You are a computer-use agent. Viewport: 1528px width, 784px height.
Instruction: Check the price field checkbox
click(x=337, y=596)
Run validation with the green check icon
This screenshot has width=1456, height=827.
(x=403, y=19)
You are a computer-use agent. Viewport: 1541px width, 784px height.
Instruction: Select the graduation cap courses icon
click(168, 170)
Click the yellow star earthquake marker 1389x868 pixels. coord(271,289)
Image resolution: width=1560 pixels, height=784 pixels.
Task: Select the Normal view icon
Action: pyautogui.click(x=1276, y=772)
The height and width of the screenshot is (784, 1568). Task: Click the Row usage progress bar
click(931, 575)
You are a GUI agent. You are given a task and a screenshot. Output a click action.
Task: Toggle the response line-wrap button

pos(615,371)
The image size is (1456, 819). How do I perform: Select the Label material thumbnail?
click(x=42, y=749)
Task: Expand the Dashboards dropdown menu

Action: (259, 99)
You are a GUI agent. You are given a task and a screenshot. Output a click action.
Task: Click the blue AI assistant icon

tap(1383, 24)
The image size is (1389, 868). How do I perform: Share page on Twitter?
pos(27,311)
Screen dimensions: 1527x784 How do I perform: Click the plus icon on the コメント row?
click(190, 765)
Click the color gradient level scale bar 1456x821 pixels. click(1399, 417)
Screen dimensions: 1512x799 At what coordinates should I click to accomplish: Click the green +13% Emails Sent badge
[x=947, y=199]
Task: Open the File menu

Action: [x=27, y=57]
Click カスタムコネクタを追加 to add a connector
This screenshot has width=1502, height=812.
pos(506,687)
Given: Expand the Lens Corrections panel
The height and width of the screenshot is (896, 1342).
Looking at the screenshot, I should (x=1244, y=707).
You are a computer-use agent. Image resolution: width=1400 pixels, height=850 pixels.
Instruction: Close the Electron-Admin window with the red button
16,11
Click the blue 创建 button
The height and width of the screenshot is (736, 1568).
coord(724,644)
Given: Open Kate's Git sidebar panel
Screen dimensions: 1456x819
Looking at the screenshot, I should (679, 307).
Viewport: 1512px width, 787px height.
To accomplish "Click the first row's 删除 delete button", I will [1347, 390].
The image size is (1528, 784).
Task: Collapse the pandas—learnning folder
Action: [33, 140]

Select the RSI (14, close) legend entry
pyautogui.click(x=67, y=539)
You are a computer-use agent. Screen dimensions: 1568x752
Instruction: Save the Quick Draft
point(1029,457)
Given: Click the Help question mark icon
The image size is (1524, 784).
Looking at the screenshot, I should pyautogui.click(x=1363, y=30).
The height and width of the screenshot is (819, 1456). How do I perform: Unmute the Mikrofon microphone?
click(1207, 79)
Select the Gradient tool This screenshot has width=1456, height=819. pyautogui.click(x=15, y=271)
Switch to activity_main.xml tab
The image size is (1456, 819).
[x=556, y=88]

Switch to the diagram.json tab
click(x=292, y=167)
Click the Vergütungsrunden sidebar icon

---+---

The answer must consist of every line in the records above that contains the word "Viewport".

> Answer to this exercise:
You are a computer-use agent. Viewport: 1528px width, 784px height.
You are a computer-use agent. Viewport: 1541px width, 784px height.
Viewport: 1512px width, 787px height.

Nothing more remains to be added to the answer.